Re: Semantics necessary not sufficient (was: Re: What is "the serious bug in entailment semantics" found by J. Perez"?) from Bijan Parsia on 2006-08-11 (public-rdf-dawg@w3.org from July to September 2006)

From: Bijan Parsia <bparsia@cs.man.ac.uk>
Date: Fri, 11 Aug 2006 22:28:25 +0100
To: Pat Hayes <phayes@ihmc.us>
Cc: Enrico Franconi <franconi@inf.unibz.it>, RDF Data Access Working Group <public-rdf-dawg@w3.org>
Message-Id: <9887AE6B-FEBB-45D4-993A-85B2E8E30637@cs.man.ac.uk>
On Aug 11, 2006, at 9:30 PM, Pat Hayes wrote:
[snip]
> Indeed, it would not. However, there would be a semantic constraint  
> based on entailment, which we could state first, and to which the  
> definition of answer set would be required to conform; and I  
> believe that this would be a better way to craft the design of the  
> spec. Basically, my motivation is that it seems to me that getting  
> an entailment definition exact, i.e. defining the answer set  
> *exactly*, and *purely* in terms of entailment, is not a fruitful  
> goal for us to be pursuing at this point in the state of this art.  
> It does not seem to be necessary for SPARQL to do this. It will not  
> be more precise than a procedural definition, only different in  
> style. We have a good chance of getting it subtly wrong: after all,  
> we already have done that several times. Even if we get it right,  
> the result will likely be so opaque that almost all implementers of  
> SPARQL engines will be obliged to use a simpler, more procedural,  
> description as their actual guide. You have indicated that you, in  
> fact, are already doing this: the goal of this exercise is to craft  
> a semantic/entailment definition which will agree with a procedural  
> description abstracted from current implementations. This is  
> amounts to reverse-engineering a mathematical description from a  
> procedural one, and I really don't see the point of doing this for  
> the spec documents unless it is likely to produce some new insight  
> or simplification or a better exposition; none of which seem likely  
> at this point.

For what it's worth, once I hacked through the horrible exposition in  
the current document (with help from Enrico and Sergio) for my  
tutorial, there were some interesting insights (as you mention below,  
scoping sets are cool). The definition of an E-Entailment regime is  
similarly useful I think.

Of course, their major use is in definitions of alternative  
semantics. I think this point should not be put aside. Even within  
the bounds of our charter, we have simple, rdf, rdfs, and let's call  
it "assertional"/matching (possible) entailment relations to  
consider. I think the "virtual graph"/deductive closure approach  
suffers from a number of problems, and prefer an approach which  
refers to the semantics of the relations, which opens the door for  
extensions to OWL. Or I prefer an approach where each is defined  
distinctly (though I prefer that less than the general approach).

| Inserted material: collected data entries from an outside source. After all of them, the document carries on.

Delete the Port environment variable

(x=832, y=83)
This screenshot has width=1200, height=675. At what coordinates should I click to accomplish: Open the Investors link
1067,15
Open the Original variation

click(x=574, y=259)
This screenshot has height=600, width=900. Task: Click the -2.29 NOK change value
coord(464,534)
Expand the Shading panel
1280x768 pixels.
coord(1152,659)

> If anything, the definitions we have been crafting simply make the  
> basic idea of pattern-matching more and more opaque. I do not mean  
> to argue against having a semantic analysis, in support of semantic  
> interoperability: but interoperability is served by the answer set  
> being (1) unique, and (2) semantically coherent. For the latter, it  
> is not necessary that the entire answer set be *defined*  
> semantically, only that the answers in it be required to *satisfy*  
> appropriate semantic conditions.

This is true. But we want some guarantees that the procedural  
definition yields the semantically correct answers.

[snip]
> I have another motive for this suggestion. As you may have been  
> able to figure out from my recent emails with Bijan, I am strongly  
> in favor of allowing SPARQL to deliver redundant answers when it is  
> dealing with a redundant KB, hence not requiring absolutely  
> irredundant answers.

Though these should, IMHO, be available from the language. Otherwise,  
it's very hard to say that we are truly doing RDF query. Of course,  
there are cases where you want access to the non-redundant graph *per  
se* (e.g., editors), but I'm not as sanguine about that as i use to  
be. Browsers (in the sense of portals) and editors are very  
different. Thus, I believe the problem of ensuring bnode stability  
thoughout a "session" and getting exactly the redundancy in a graph  
should be separated. In fact, we should only use the latter to allow  
for specifying a standard for "acceptable" redundancy that is  
consistent across implementations (as Pat discusses below).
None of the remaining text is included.